Knight Ridder reporter Mary Sanchez has a good piece on flyover stereotyping, talking about how media overreacts to the blue-state/red state paradigm. Note that she mentions the same NYTimes piece I cited yesterday:
Yes, the Midwest is conservative. Yes, people in Middle America value faith. Yes, people here believe in living morally.
But a two-word phrase from an exit poll can hardly explain the motives of this many voters. Deciphering what "moral values" means to every individual is a difficult task.

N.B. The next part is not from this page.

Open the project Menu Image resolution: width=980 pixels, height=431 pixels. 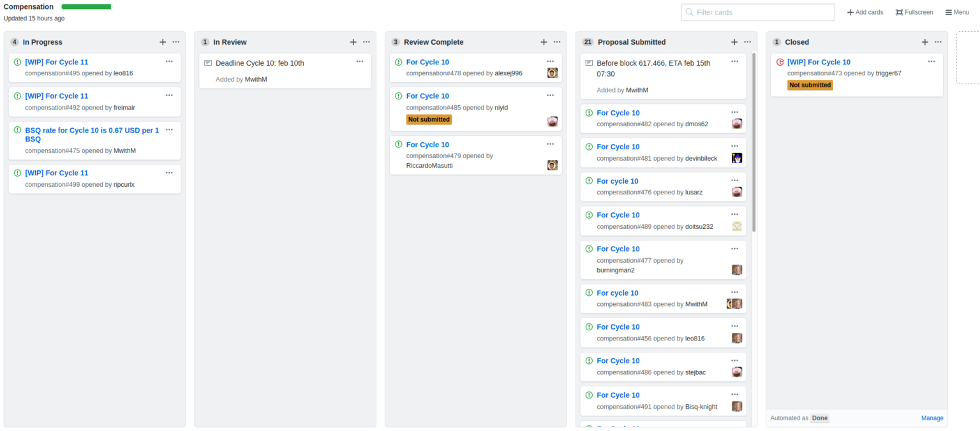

The easy answer is to latch onto another phrase in explanation. So we get gays and guns. In media circles, this sort of thing is called "flyover journalism." Reporters who aren't really connected to the people and places they are trying to cover take snippets of fact and use them to paint broad strokes.
A bigger truth may simply go back to the Bible Belt concept. For many Middle Americans, faith, more specifically going to church, plays a huge role in family background. And people turn to faith in times of uncertainty. A war in Afghanistan. A war in Iraq. Continued terror threats.
But this brand of religious conservative gets tweaked to mean backward as well. Take this comment from a New Yorker quoted in a New York Times story about the dismay blue state people feel toward the red state people:
"They're very 1950s," one woman was quoted as saying of the Midwest. "When I go back there, I feel like I'm in a time warp."
And herein lies the problem of perception. ...
.... So John Ashcroft is gone, and somehow I bet everyone reading this space has an opinion on that. Electing to bypass the Patriot Act/Gitmo controversies, I'm going to go with a link to conservative columnist Terence Jeffrey, who simply says, "Thank you."
He kept our homeland safe from terrorists.
That is the legacy of John Ashcroft's service as attorney general. No matter what else he achieves in his already tremendously accomplished career, history will remember him for this. Americans owe Ashcroft a great debt of gratitude for the central role he played in securing our neighborhoods and towns in the three years following September 11, 2001.